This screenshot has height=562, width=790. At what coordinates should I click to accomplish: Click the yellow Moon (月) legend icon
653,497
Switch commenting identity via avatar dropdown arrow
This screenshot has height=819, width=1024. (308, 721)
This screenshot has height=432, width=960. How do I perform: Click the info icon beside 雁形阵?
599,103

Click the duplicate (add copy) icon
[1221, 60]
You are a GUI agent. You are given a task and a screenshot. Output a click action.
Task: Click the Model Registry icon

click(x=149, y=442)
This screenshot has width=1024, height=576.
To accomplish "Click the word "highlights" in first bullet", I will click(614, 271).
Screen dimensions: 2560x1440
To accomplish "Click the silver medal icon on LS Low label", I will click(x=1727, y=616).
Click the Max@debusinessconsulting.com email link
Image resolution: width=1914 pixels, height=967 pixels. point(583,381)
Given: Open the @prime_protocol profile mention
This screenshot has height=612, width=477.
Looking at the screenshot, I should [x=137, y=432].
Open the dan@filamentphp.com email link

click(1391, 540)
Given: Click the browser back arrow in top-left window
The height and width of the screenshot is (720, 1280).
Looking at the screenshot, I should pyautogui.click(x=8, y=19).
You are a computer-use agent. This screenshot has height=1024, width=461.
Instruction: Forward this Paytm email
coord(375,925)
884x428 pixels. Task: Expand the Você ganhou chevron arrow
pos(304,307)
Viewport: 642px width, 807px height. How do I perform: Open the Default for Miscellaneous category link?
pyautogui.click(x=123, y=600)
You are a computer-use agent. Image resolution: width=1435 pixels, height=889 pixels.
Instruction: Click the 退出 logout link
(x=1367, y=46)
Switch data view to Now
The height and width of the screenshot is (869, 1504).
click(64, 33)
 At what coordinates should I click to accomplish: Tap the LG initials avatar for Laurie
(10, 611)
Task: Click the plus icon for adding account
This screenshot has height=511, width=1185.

======

## Required action
Nothing but the lines from the one containing "Task: Click the plus icon for adding account" through the last line of the data above should be set down, word for word.

## Written response
Task: Click the plus icon for adding account
This screenshot has height=511, width=1185.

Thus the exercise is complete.